Their timeline was accelerated as they watched the spread happen. Tustin says the team worked swiftly to expedite the updated plan, and started by reviewing the university’s 2009 pandemic plan that was created after H1N1. They then worked with Denise Campbell’s team at Community Safety & Security to put specific operational plans in place. “We did an exercise where we called the different units together to talk about business continuity,” says Mallon. “The amount of collaboration we had in coming up with a response to this was fantastic to see.” Vlaskalin agrees. “It was amazing that everyone shifted their priorities so quickly and made that time to really identify what business continuity looked like in their unit.”

“We were able to move to a complete virtual wellbeing service delivery model without a disruption in services in a matter of days,” says Allan MacDonald, committee member and executive director, Student Wellbeing. “I think the greatest opportunity in front of us will be contemplating a blended face-to-face/virtual model across the entire university.
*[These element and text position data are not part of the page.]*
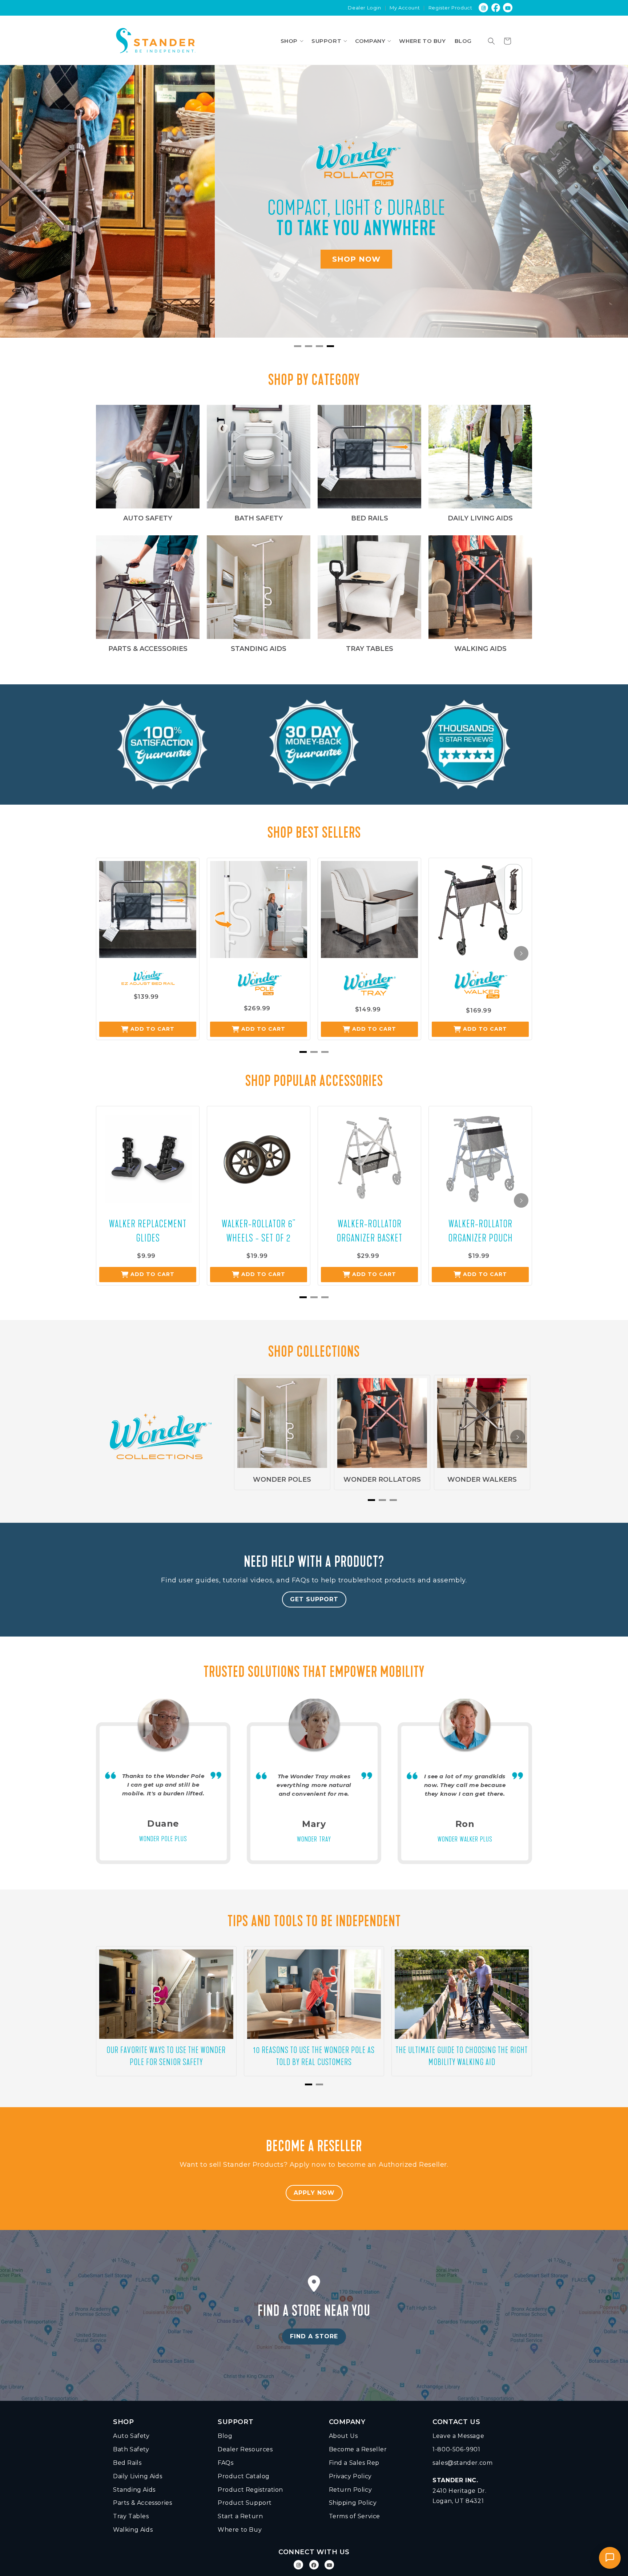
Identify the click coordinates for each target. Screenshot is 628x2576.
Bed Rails (127, 2462)
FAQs (225, 2462)
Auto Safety (131, 2435)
Once the immediacy of living through this pandemic passes and we move on to looking beyond tomorrow, the organizations which are able to use what they’ve learned to move forward in a person-centred way will be well-positioned for the future.”

All the while, the team was communicating daily with sector partners. “We were assessing how we would work as a sector to align challenges,” says Vlaskalin. “This was a challenge that required all of our advisers’ input.” The core committee members rely on the additional expertise of campus-wide advisers from the Ryerson executive team, Legal/Privacy, Communications and Public Relations, HR, Administration and Operations Management Communications, the Office of the Registrar, Student Affairs, and FMD.

Both Mallon and Vlaskalin share how invaluable their other two committee members have been. “Jordan can always decode and explain to us what’s happening. And Allan, with the fact that he runs the Ryerson Medical Centre and the work he does for students, they’ve both been the voice of the students for us.”

Mallon says that the next big challenge the team faces will be determining when the risk has passed and campus can resume normal function. “We continue to meet regularly virtually and monitor the advice we’re getting from TPH.”

This is one story in a series about how Ryerson University departments have successfully faced the challenges presented by COVID-19.